Short exercise: Copy the records from the start through the line containing "should pyautogui.click(x=123, y=101).", swapping "Cancel" for "Close" and leaving everything else unchanged.
________________________________________
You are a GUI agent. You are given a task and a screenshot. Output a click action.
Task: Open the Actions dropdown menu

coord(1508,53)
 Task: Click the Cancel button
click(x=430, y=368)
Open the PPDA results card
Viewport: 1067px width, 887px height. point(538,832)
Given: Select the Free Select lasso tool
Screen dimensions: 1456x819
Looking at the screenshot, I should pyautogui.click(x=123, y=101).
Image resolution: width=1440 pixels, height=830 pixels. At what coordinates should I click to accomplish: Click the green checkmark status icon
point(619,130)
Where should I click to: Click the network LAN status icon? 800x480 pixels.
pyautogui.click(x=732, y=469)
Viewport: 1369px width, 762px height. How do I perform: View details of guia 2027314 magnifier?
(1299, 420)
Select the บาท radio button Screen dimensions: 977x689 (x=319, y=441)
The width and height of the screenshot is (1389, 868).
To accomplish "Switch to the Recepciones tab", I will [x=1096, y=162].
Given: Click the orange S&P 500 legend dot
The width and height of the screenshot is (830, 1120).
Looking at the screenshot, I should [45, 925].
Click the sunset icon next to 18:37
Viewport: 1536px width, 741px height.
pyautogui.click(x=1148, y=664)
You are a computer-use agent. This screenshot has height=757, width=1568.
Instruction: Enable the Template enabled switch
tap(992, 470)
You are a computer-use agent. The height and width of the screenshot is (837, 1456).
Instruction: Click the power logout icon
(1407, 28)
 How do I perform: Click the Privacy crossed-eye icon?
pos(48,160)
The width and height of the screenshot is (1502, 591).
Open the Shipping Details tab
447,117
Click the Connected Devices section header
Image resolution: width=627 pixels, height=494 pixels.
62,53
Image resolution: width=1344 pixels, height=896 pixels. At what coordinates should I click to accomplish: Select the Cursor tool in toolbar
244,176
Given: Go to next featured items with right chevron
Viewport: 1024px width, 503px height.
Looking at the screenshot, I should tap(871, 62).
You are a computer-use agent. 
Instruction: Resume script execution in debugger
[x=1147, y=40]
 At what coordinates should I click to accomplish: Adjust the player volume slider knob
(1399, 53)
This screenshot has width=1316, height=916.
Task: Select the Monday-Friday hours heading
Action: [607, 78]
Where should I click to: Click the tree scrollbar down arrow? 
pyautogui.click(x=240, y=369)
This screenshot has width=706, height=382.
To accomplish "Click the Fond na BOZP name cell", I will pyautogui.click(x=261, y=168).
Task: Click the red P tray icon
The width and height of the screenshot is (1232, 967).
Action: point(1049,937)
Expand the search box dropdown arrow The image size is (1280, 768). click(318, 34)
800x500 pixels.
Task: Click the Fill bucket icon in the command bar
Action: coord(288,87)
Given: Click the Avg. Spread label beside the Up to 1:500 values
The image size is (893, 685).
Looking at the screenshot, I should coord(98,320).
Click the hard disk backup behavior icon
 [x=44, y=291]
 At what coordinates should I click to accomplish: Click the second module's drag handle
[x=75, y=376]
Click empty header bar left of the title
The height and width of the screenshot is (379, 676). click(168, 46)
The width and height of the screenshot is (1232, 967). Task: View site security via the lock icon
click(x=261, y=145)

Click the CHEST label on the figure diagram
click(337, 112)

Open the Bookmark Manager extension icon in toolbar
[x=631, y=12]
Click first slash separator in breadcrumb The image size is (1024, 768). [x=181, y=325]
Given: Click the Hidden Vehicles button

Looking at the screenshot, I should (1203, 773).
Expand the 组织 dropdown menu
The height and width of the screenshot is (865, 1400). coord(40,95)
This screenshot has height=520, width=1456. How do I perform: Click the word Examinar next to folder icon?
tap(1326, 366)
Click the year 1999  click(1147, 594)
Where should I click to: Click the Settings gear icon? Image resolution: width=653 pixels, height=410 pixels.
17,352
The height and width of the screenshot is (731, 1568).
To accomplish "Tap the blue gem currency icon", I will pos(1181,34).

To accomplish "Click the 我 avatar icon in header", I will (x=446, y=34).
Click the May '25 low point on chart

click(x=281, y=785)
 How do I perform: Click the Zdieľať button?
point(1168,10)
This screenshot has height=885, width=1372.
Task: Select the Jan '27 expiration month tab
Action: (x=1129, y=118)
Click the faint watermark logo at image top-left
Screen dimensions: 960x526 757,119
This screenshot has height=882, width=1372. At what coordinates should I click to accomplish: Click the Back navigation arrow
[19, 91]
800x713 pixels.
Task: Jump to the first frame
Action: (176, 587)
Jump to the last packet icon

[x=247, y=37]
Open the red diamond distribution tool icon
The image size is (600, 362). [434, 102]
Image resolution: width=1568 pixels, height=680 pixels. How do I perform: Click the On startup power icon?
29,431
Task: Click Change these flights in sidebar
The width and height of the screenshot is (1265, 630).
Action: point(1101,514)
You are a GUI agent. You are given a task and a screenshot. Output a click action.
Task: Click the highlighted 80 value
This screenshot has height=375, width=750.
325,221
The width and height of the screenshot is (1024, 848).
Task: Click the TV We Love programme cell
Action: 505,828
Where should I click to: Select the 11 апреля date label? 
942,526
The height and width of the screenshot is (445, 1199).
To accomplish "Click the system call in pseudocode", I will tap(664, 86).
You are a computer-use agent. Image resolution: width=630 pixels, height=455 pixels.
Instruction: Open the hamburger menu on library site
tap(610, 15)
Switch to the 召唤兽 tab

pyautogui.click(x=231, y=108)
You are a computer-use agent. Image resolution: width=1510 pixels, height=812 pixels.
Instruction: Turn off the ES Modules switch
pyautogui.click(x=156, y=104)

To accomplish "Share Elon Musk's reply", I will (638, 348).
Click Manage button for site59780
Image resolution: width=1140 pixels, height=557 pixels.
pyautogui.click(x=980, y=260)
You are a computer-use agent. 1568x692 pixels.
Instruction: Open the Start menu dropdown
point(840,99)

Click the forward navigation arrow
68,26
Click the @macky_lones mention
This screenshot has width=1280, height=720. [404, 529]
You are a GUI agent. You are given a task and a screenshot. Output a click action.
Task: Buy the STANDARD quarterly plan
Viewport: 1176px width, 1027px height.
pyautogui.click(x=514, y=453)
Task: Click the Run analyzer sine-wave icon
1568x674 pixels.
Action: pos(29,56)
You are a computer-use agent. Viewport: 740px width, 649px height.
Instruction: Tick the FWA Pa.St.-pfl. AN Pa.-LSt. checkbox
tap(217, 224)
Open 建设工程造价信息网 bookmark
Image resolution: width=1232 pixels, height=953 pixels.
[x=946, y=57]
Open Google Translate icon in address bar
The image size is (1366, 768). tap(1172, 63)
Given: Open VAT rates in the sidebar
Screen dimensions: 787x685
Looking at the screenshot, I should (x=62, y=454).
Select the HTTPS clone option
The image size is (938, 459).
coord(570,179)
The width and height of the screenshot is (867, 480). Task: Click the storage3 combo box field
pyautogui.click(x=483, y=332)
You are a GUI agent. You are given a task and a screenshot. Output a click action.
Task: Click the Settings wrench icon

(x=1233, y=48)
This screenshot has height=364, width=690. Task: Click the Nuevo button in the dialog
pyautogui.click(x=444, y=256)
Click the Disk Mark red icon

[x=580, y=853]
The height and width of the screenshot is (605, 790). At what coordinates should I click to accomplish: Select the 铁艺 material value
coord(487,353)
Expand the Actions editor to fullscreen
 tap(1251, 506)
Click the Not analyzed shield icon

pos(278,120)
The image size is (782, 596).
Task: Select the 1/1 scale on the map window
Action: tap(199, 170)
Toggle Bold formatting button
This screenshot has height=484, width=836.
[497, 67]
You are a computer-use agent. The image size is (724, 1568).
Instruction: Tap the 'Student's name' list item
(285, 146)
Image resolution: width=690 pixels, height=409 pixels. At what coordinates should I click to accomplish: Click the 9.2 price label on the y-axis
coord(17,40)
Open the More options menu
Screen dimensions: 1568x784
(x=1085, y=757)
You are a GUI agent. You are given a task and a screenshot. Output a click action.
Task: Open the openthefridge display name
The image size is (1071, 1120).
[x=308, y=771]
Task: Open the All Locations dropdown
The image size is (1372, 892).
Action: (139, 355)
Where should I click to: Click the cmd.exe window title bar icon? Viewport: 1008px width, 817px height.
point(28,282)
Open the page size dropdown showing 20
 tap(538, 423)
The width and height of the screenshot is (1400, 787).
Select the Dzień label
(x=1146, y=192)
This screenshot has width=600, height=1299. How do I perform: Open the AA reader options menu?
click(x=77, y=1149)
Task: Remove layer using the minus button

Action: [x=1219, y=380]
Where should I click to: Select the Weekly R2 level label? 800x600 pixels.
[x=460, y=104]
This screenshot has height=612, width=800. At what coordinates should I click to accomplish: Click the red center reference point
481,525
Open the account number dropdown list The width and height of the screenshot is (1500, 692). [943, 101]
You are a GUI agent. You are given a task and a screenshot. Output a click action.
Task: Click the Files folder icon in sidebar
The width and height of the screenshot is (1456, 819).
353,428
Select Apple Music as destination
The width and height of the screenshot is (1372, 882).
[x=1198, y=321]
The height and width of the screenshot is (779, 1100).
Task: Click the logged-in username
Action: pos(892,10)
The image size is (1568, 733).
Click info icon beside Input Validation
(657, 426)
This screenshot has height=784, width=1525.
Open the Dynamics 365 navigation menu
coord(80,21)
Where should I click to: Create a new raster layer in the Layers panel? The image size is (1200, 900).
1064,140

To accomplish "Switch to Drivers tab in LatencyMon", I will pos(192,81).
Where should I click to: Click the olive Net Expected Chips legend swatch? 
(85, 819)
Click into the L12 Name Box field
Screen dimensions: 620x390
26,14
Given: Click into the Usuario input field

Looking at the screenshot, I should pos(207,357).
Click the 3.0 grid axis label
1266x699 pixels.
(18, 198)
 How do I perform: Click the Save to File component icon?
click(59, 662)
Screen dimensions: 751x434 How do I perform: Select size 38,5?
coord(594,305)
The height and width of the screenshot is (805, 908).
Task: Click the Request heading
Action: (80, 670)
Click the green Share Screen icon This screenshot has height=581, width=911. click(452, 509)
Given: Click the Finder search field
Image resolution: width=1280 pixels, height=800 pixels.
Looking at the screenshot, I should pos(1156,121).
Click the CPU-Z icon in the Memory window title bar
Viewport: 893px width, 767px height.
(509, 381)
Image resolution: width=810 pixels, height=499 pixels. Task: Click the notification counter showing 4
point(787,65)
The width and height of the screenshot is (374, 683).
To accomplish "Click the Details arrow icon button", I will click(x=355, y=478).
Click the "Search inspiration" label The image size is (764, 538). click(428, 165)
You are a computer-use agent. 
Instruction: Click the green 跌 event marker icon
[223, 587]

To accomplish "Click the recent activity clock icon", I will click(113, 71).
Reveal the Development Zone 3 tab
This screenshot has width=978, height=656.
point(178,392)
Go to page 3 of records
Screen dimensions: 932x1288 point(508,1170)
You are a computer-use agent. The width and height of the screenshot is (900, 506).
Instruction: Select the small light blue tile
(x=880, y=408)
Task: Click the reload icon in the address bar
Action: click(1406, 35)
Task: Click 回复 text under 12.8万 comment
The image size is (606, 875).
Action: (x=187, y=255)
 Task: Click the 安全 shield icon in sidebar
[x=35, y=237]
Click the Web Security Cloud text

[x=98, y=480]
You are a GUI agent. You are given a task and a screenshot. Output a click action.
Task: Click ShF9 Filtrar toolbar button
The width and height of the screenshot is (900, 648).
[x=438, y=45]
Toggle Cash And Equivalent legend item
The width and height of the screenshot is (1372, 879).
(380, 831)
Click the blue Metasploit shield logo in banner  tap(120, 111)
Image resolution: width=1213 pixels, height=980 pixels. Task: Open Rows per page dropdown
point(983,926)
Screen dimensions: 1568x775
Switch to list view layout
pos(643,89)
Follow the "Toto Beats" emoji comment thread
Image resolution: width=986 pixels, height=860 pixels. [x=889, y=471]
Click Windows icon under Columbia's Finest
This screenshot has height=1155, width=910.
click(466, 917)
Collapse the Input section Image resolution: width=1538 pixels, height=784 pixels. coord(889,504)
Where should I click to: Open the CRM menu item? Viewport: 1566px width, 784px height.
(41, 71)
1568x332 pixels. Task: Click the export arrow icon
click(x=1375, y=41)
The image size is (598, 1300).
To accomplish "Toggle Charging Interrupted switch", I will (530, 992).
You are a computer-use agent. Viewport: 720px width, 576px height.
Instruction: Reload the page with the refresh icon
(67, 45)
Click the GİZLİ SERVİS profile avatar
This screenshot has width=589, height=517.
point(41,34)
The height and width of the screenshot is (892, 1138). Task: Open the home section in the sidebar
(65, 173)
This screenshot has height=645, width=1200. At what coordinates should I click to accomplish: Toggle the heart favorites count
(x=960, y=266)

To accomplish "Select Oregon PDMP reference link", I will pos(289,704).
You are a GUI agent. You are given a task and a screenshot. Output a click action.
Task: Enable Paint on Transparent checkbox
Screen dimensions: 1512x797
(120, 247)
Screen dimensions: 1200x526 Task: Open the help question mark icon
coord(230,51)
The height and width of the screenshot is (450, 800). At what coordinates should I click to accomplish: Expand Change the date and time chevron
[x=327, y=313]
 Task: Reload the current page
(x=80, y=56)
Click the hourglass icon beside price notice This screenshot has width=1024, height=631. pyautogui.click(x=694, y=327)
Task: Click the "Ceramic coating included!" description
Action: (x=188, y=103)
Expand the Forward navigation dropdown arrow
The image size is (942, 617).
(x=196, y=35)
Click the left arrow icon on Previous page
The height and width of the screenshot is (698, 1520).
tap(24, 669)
________________________________________
Task result:
You are a GUI agent. You are given a task and a screenshot. Output a click action.
Task: Open the Actions dropdown menu

coord(1508,53)
 Task: Click the Close button
click(x=430, y=368)
Open the PPDA results card
Viewport: 1067px width, 887px height. point(538,832)
Given: Select the Free Select lasso tool
Screen dimensions: 1456x819
Looking at the screenshot, I should pyautogui.click(x=123, y=101).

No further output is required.